BET contributor George Johnson had the opportunity to speak with Presidential Candidate Pete Buttigieg on Thursday June 6. "Mayor Pete," as he is called by the media, is the first openly gay man to officially run for President of the United States and has been on the campaign trail in Atlanta speaking with Black voters on an array of issues. Below he tells BET his plans for police accountability, addresses his queer white privilege and explains why he's not just another Democrat taking the Black Vote for granted.

The interview below has been condensed and edited for clarity.

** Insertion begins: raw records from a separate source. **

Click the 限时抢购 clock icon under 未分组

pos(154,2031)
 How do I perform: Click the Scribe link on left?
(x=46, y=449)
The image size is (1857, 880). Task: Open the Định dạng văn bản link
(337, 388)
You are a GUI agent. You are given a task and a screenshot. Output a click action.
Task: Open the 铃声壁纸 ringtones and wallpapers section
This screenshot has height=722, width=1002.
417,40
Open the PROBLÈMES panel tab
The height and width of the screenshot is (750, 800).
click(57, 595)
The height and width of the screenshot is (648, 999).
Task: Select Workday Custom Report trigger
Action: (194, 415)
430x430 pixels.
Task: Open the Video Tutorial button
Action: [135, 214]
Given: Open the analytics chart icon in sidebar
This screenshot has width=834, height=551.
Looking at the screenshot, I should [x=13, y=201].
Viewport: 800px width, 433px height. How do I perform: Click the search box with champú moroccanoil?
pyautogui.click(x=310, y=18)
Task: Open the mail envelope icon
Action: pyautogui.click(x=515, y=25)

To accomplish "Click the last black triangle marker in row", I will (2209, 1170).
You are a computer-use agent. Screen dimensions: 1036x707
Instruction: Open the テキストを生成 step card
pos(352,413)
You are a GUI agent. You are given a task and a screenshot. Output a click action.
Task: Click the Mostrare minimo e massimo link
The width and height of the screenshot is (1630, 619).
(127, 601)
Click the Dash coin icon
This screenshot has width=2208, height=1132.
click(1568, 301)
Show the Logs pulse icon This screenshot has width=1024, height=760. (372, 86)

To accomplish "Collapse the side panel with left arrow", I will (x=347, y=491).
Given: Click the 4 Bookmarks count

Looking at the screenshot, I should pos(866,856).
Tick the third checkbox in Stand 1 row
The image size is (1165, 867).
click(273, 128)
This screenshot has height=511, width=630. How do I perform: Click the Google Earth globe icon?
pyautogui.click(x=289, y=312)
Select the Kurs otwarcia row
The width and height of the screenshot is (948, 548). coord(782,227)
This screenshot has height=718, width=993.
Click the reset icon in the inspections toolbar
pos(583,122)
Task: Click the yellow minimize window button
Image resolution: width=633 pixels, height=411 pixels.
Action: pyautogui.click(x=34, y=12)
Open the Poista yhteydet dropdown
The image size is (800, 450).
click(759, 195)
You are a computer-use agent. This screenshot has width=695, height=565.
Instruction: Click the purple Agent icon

George Johnson: Today you discussed the “need” for policing, a system that we know disproportionately affects Black and brown people adversely. You’ve called for bridging the gap of mistrust from police, which has been a talking point for Democrats some time, with no real change.

How do you propose that you will create this change not just in community, but on a systemic level?

Pete Buttigieg: The systemic solution I feel ties back to the community in a way. So, for example, some of the measures we have taken in South Bend—we are on this journey and we are not there yet, but we have been able to make a lot of progress. One thing is transparency around “use of force,” making sure everybody can see the same kind of read-outs that come to the administration on what’s happening, how often it’s happening, what incidents are happening.

Another has to do with training. Civil rights training, implicit bias training and making sure that officers understand what is required of them as public servants who serve everybody with equity. Another is recruiting and making sure we have a diverse set of people in the department itself as we know it’s one of the most powerful things we can do to fight racism and bias—in any workforce but certainly in a police department.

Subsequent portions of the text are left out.